* **ASSIGNMENT**:
Beginning with the line that holds "Preferenze per la privacy (63, 2551)", retype the rest of the listing exactly, last line included.

* **PROVIDED RECORDS**:
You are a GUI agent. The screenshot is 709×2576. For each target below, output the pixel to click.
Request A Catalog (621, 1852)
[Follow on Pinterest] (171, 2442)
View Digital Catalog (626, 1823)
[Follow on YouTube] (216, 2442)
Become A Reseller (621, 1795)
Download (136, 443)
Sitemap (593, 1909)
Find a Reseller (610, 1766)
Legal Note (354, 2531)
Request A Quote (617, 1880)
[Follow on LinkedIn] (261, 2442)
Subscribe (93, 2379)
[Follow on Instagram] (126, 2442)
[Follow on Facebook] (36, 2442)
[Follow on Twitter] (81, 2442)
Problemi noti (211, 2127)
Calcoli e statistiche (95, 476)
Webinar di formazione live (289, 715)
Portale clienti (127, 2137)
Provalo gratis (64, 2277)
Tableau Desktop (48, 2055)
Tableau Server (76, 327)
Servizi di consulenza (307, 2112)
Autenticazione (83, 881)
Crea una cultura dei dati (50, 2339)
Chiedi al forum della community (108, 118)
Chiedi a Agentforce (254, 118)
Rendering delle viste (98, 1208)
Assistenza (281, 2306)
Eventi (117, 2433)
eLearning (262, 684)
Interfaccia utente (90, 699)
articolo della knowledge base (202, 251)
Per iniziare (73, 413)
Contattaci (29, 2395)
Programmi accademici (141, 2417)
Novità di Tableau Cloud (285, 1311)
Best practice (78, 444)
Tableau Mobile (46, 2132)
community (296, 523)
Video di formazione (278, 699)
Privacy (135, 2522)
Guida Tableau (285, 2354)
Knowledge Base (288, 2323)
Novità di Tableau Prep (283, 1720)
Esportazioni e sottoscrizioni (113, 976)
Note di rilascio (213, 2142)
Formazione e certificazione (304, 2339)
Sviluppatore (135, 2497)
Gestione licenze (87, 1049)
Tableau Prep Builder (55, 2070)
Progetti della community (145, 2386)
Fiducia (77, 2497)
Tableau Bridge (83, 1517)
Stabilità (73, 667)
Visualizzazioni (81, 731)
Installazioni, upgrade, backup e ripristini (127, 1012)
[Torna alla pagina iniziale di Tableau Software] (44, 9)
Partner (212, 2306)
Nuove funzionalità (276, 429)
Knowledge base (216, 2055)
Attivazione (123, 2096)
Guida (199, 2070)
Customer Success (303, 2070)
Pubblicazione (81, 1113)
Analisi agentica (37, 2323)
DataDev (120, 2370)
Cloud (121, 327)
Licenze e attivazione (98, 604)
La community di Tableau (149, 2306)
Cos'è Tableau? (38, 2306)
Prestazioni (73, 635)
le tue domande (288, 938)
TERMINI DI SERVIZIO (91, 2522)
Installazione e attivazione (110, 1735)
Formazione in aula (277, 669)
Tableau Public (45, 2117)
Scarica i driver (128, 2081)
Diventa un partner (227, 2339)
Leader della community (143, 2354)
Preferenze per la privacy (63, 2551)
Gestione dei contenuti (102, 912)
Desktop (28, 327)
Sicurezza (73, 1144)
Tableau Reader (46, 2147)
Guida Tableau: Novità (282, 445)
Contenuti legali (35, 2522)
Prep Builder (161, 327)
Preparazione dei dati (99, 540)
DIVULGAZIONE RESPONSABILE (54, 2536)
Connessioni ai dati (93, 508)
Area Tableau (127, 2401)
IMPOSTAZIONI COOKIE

* **YOUR RESPONSE**:
Preferenze per la privacy (63, 2551)
Gestione dei contenuti (102, 912)
Desktop (28, 327)
Sicurezza (73, 1144)
Tableau Reader (46, 2147)
Guida Tableau: Novità (282, 445)
Contenuti legali (35, 2522)
Prep Builder (161, 327)
Preparazione dei dati (99, 540)
DIVULGAZIONE RESPONSABILE (54, 2536)
Connessioni ai dati (93, 508)
Area Tableau (127, 2401)
IMPOSTAZIONI COOKIE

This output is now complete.